[Stored data entries]
===
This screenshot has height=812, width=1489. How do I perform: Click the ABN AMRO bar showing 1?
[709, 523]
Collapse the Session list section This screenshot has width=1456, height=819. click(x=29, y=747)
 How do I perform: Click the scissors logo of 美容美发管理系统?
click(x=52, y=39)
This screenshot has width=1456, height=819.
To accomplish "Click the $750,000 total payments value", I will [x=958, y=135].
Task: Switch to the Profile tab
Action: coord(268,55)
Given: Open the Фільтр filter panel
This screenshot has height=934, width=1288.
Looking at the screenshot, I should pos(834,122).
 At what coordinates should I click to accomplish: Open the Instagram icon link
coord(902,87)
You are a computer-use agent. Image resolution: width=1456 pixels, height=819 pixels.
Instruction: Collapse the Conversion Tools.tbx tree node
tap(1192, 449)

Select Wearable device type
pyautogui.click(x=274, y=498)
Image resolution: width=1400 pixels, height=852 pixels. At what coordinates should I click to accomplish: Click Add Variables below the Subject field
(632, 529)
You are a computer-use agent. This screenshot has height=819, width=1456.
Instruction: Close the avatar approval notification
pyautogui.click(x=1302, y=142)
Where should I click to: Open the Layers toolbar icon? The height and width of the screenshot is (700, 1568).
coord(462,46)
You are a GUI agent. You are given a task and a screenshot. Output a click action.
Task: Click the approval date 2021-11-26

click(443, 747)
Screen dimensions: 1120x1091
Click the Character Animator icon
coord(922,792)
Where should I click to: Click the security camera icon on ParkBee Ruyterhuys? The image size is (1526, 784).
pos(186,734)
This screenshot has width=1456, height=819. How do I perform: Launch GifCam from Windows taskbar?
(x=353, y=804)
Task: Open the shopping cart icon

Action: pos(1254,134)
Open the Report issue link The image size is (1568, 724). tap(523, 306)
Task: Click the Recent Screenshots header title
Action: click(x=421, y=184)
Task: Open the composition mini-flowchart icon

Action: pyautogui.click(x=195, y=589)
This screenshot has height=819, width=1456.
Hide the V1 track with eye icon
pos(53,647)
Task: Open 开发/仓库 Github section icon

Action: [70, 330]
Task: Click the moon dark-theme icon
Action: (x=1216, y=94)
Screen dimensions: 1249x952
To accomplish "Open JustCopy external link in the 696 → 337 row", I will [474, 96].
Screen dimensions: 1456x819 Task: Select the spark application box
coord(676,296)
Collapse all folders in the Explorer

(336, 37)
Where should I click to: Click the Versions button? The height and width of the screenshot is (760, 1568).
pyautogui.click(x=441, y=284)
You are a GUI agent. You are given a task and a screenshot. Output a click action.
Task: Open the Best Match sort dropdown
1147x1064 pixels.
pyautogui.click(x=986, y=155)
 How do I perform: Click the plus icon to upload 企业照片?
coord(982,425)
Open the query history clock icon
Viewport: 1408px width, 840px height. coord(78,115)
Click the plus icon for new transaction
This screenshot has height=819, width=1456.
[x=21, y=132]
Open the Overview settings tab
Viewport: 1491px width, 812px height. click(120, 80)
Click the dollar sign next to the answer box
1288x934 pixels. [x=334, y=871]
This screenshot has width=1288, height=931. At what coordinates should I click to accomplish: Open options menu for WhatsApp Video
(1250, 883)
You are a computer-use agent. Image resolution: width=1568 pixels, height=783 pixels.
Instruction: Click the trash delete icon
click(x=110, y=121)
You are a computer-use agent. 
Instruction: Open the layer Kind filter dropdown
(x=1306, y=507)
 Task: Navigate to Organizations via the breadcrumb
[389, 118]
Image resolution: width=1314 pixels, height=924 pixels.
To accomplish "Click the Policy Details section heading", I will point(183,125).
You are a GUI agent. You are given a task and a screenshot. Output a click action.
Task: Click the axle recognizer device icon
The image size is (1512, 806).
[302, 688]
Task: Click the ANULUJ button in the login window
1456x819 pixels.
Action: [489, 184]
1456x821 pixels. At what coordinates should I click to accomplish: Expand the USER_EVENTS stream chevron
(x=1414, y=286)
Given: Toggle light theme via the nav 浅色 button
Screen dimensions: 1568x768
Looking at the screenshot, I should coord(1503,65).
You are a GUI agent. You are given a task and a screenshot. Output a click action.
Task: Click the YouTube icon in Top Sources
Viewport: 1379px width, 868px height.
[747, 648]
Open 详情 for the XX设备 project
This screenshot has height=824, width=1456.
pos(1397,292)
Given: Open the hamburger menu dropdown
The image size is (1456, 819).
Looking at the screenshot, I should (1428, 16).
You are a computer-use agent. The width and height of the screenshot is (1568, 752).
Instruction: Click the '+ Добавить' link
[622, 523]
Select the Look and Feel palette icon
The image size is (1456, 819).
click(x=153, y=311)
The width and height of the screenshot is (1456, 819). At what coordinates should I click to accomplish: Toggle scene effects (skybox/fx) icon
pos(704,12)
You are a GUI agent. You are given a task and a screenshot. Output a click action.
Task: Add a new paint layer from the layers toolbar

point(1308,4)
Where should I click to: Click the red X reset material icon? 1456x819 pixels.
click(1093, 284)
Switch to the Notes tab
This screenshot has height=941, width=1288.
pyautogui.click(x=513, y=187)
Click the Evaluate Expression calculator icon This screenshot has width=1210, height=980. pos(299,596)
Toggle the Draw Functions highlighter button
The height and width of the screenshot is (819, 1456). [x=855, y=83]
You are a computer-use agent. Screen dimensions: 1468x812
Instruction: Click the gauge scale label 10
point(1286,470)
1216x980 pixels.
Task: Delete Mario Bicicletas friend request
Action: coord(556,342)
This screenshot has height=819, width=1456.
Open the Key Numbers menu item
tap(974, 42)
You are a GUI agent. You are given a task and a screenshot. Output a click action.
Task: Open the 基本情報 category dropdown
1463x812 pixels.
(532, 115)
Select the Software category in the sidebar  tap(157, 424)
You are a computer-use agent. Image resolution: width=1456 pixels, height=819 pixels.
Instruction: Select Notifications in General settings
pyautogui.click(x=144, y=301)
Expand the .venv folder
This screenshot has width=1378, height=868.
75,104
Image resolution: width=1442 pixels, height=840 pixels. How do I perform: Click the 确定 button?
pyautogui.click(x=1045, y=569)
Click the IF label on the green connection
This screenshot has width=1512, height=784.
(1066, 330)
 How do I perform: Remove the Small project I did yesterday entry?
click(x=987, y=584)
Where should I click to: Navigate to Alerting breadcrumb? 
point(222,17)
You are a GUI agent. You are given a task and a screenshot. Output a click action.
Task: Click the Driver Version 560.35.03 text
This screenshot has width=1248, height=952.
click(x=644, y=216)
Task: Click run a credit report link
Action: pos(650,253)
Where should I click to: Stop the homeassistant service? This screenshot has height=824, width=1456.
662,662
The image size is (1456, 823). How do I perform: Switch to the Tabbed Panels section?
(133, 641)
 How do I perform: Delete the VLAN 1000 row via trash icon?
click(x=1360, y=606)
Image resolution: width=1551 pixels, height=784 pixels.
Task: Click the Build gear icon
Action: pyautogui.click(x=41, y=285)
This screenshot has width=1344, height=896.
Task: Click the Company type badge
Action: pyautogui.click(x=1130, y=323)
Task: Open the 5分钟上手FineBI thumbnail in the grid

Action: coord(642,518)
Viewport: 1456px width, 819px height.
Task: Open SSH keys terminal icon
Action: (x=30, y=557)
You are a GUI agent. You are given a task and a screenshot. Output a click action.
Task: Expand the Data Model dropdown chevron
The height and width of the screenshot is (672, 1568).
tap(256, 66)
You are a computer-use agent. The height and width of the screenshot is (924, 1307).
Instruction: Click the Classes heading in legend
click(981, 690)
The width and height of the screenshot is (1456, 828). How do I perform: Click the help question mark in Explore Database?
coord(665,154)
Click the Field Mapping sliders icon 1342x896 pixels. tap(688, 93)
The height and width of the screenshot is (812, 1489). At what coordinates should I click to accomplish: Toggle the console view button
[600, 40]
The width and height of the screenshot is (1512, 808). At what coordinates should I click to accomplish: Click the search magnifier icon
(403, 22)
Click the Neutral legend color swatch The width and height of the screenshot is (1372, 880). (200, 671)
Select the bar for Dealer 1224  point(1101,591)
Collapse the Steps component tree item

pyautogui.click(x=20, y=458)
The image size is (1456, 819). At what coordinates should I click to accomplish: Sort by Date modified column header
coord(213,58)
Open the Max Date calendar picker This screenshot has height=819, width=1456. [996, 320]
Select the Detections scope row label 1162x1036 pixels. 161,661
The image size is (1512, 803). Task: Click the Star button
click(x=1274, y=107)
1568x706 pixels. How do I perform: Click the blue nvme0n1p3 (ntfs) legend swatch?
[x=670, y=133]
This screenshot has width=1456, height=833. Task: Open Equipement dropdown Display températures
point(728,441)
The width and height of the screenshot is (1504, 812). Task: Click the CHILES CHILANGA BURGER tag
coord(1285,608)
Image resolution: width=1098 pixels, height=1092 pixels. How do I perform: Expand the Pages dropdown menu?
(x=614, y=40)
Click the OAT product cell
===
• [WHAT TO PRODUCE]
All that is needed is the opening run of the data, given again exactly: please include every line from the first through the line with "Given: Open the Фільтр filter panel", both ends kept.

• [SOLUTION BELOW]
This screenshot has height=812, width=1489. How do I perform: Click the ABN AMRO bar showing 1?
[709, 523]
Collapse the Session list section This screenshot has width=1456, height=819. click(x=29, y=747)
 How do I perform: Click the scissors logo of 美容美发管理系统?
click(x=52, y=39)
This screenshot has width=1456, height=819.
To accomplish "Click the $750,000 total payments value", I will [x=958, y=135].
Task: Switch to the Profile tab
Action: coord(268,55)
Given: Open the Фільтр filter panel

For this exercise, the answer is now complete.